That same pay gap is in full force at the University of Miami, according to a new lawsuit. Sung Hee Joo, an assistant professor of environmental engineering, filed a complaint late last month accusing the university of gender discrimination in the way it compensates faculty members.
"[UM] has consistently hired men at considerably higher rates than women, such that the salary structure has resulted in a substantial disparity between the male and female employees," the lawsuit alleges.
A UM spokeswoman declined to comment because the case is pending.
Joo, who has worked at UM since 2014, earned a PhD from the University of New South Wales in 2005 and later worked as a research fellow at Yale and Auburn. She has written numerous journal articles about wastewater treatment, environmental contaminants, and nanotechnology.

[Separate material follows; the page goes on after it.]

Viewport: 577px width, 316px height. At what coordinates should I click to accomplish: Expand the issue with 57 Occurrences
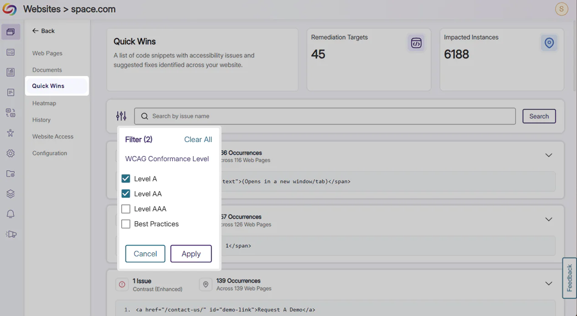(549, 219)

As of 2015, Joo says, she earned $86,000 annually as a tenure-track assistant professor at UM. But her complaint says two men with the same title made thousands more each year. According to the lawsuit, one male assistant professor, Seok Lee, made at least $4,000 more than Joo, while another, Emrah Celik, was paid $4,120 more.
Joo says her male colleagues didn't have more experience, education, or skills to explain the pay gap. And her suit says her teaching and research duties were similar to the men's.
"[Joo] received wages lower than most, if not all, of [the university’s] male assistant professors’ wages while performing the same or substantially more work than her male coworkers,” the complaint says.
Official salary databases seem to confirm Joo's complaint. Figures from the Department of Education show the average male assistant professor at UM earned $99,477 in 2016, while the average female assistant professor earned $87,507.
The gender pay gap is even more pronounced in UM's athletics department: According to an analysis by Florida Watchdog, male head coaches at the university out-earned female head coaches by a whopping 550 percent.